Alloy Women's Health (myalloy.com) is a telehealth platform for women seeking hormone replacement therapy and broader midlife health care. It charges a $49.95 one-time consultation fee, then approximately $75 per month for the estradiol patch plus progesterone — one of the lower effective monthly costs for FDA-approved HRT available through telehealth. Alloy's physicians hold the Certified Menopause Practitioner (NCMP) credential from The Menopause Society, and the platform also covers non-hormonal hot flash treatments, prescription skincare, hair loss, and GLP-1 prescriptions.
Alloy Women's Health physicians hold the Certified Menopause Practitioner (NCMP) credential from The Menopause Society — one of the few telehealth platforms where every prescribing physician has completed specialty menopause certification.
Alloy's central clinical differentiator: it prescribes FDA-approved finished HRT medications rather than relying primarily on compounded formulations.
What is Alloy Women's Health?
Alloy Women's Health is a telehealth platform specializing in menopause and perimenopause care for women. Founded as "My Alloy" (myalloy.com is the current URL), it connects patients with board-certified physicians who hold specialty certification in menopause medicine from The Menopause Society. The platform covers the core menopause care need — hormone replacement therapy — and has expanded into adjacent midlife health concerns: non-hormonal hot flash treatment, prescription skincare, hair thinning, and more recently GLP-1 prescriptions.
Alloy sits in a specific competitive position: more clinically specialized than general telehealth platforms like Hims/Hers, and differentiated from Winona by its emphasis on FDA-approved medications rather than compounded formulations. For women who have done their research and specifically want FDA-approved estradiol, Alloy is one of the most accessible cash-pay telehealth options available.
What does Alloy prescribe?
Alloy's treatment menu covers both hormonal and non-hormonal options, which makes it meaningfully broader than most menopause telehealth platforms.

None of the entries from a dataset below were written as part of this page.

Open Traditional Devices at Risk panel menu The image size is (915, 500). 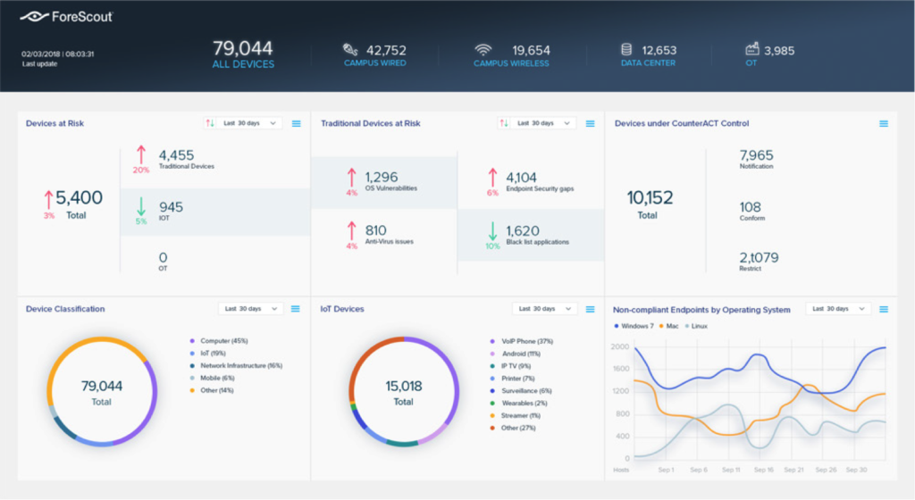[590, 123]
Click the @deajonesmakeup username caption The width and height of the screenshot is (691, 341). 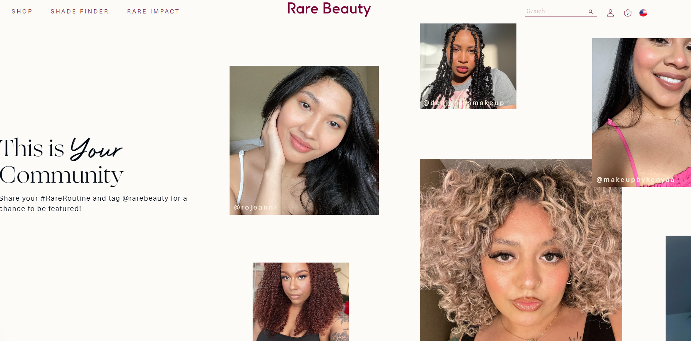tap(464, 103)
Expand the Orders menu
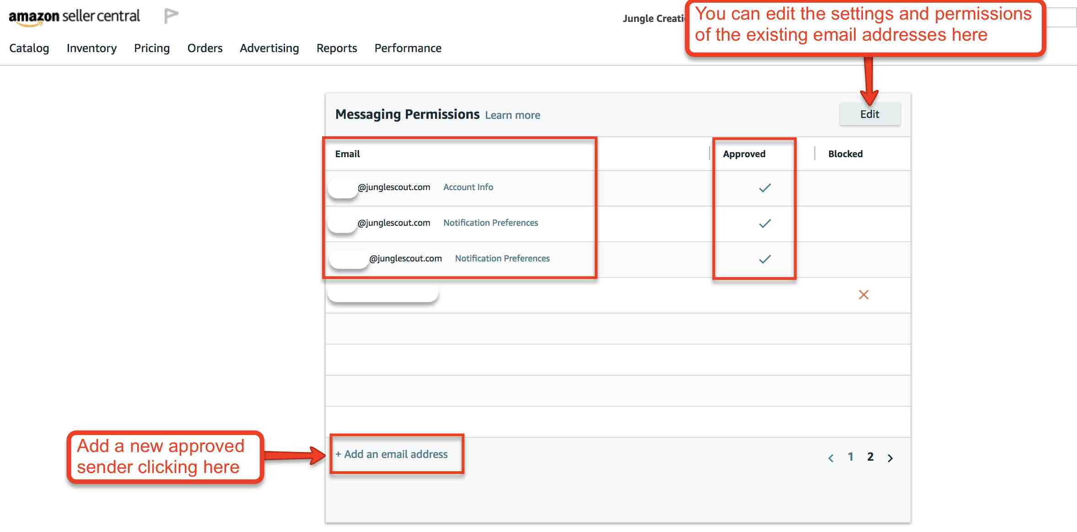Viewport: 1077px width, 532px height. (205, 48)
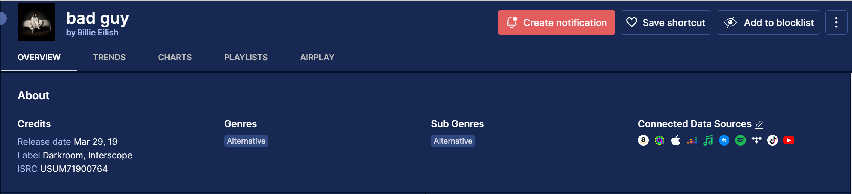Click the Amazon data source icon
The width and height of the screenshot is (852, 194).
click(643, 140)
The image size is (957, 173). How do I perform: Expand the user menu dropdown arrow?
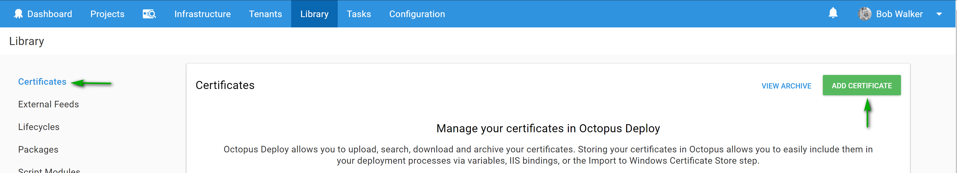coord(939,14)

Hormone replacement therapy:
| Treatment | Type | Notes |
|---|---|---|
| Estradiol transdermal patch | FDA-approved | Applied every 3–4 days; most popular protocol |
| Estradiol tablet/pill | FDA-approved | Oral administration |
| Estradiol cream | FDA-approved or compounded | Vaginal formulation options |
| Progesterone capsules | FDA-approved | Prometrium or generic; included at no extra cost for women with a uterus |
| Low-dose testosterone | Off-label (not FDA-approved for women) | For libido, energy, and cognitive function; widely prescribed off-label |
Non-hormonal and adjacent treatments:
| Treatment | Notes |
|---|---|
| Fezolinetant (Veoza) | FDA-approved nonhormonal hot flash medication; NK3 receptor antagonist |
| Prescription skincare | Collagen-focused; addresses skin changes during menopause |
| Low-dose oral minoxidil | For hair thinning common in perimenopause |
| Female arousal topical | |
| GLP-1 prescriptions | Recently expanded; not the primary reason patients seek Alloy |
The low-dose testosterone and fezolinetant options are practically significant. Winona does not offer testosterone for women. Fezolinetant gives women who cannot take hormones — due to breast cancer history, clotting disorders, or personal preference — a clinically validated non-estrogen option for hot flashes.
How much does Alloy Women's Health cost?
The most common Alloy protocol — estradiol patch plus progesterone — costs approximately $75 per month when ordered as a 3-month supply ($224 per quarter, with progesterone included at no additional charge).
Pricing last verified April 2026. We update pricing data monthly.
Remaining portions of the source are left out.